- A blue septegram is used as the symbol of the Blue Star tradition.
- Abbreviation: BSW, B*
- Type: Wicca
- Classification: British Traditional Wicca (loosely)
- Region: Mostly in United States
- Founder: Frank Dufner
- Origin: 1970s Philadelphia, Pennsylvania
- Members: Around 1,000 (United States), 100–200 (outside United States)^{[citation needed]}

= Blue Star Wicca =

Wiccan tradition developed in the 1970s

Blue Star Wicca is one of a number of Wiccan traditions, and was created in the United States in the 1970s based loosely on the Gardnerian and Alexandrian traditions.

==Origins and history==

The "Coven of the Blue Star" and the traditions was established in Philadelphia, Pennsylvania in 1975 by Frank Dufner. In 1980, on its membership application to the Covenant of the Goddess, the coven is described as practicing "Great American Nontraditional Collective Eclectic Wicca." Early hives from the original coven spread throughout the New York metropolitan area.

Tzipora Katz joined the coven in 1977 while with Frank Dufner, and was the original high priestess. Their marriage ended in 1983 when Katz became involved with folk musician Kenny Klein and released Moon Hooves in the Sand, which contained Blue Star liturgical music. From the years 1988 through 1992, the duo toured the US, and the couple helped found new covens while on the road. In 1992, Katz (as Tzipora Klein) published Celebrating Life: Rites of Passage For All Ages through Delphi Press. Klein published The Flowering Rod: Men, Sex and Spirituality in 1993, also through Delphi Press.

==Practices==
Blue Star practitioners include music in their ritual and liturgy along with ritual feasting, the use of a septegram as a symbol rather than a pentagram, and initiatory tattooing. Blue Star and the Feri tradition are the only two large traditions of witchcraft to feature a septegram prominently in their symbolism. Blue Star rituals typically have a round altar in the centre of the circle of participants. The positioning and handling of the ritual tools on the altar is given special attention within the tradition.

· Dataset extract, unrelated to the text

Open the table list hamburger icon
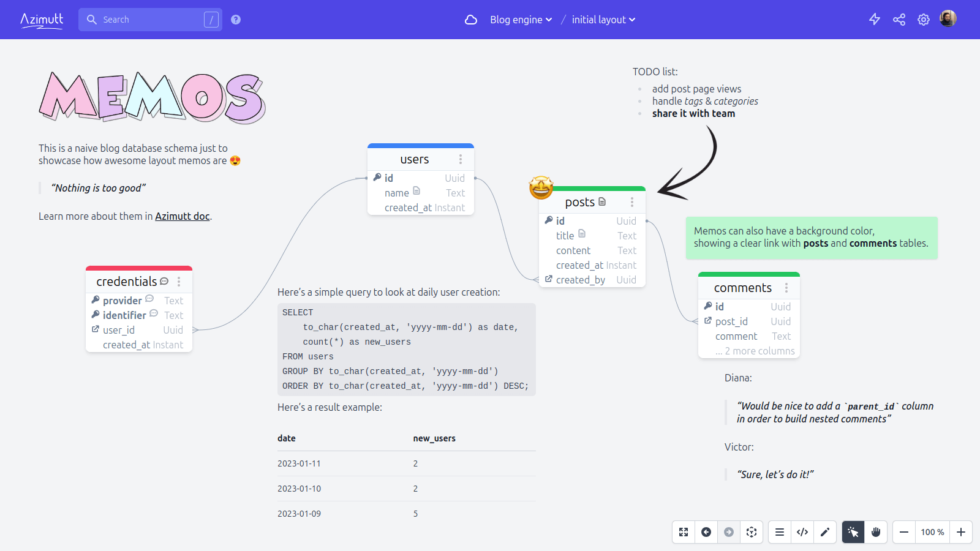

The Blue Star tradition's theology allows for enough flexibility to allow polytheists, pantheists and monotheists to participate in the tradition, and rituals can involve prayer or invocation to Wiccan deities, the gods and goddesses of Pagan peoples, or deified abstractions.

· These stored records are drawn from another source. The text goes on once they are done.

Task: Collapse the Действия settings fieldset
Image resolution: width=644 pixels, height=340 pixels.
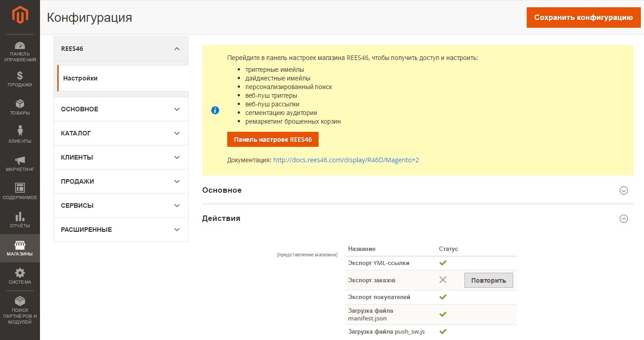Action: point(624,219)
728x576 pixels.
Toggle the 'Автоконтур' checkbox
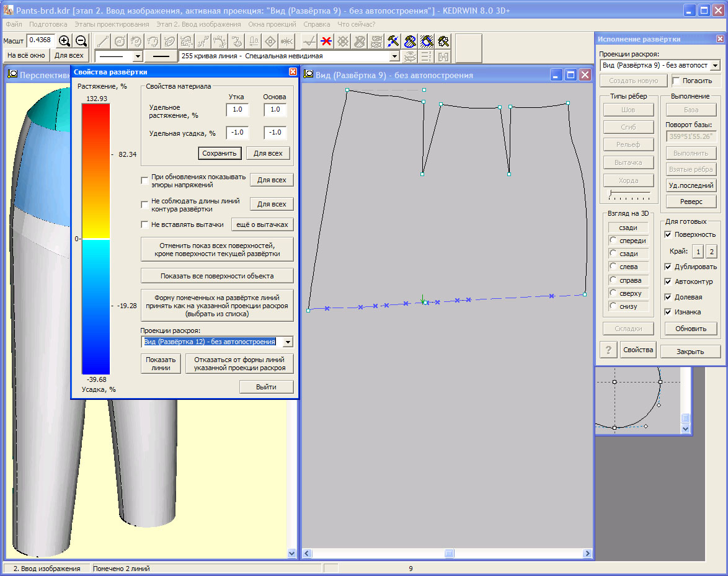[x=668, y=281]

==Relationship to other traditions==
Blue Star Wicca was inspired at least in part by both the Gardnerian and Alexandrian traditions, and was influenced by the American Welsh tradition and the Pagan Way series of class material.

Blue Star has been cited as an influence on traditions such as Maidenhill Wicca and Braided Wheel; the Odyssean tradition is considered a "sister" or "cousin" tradition by adherents.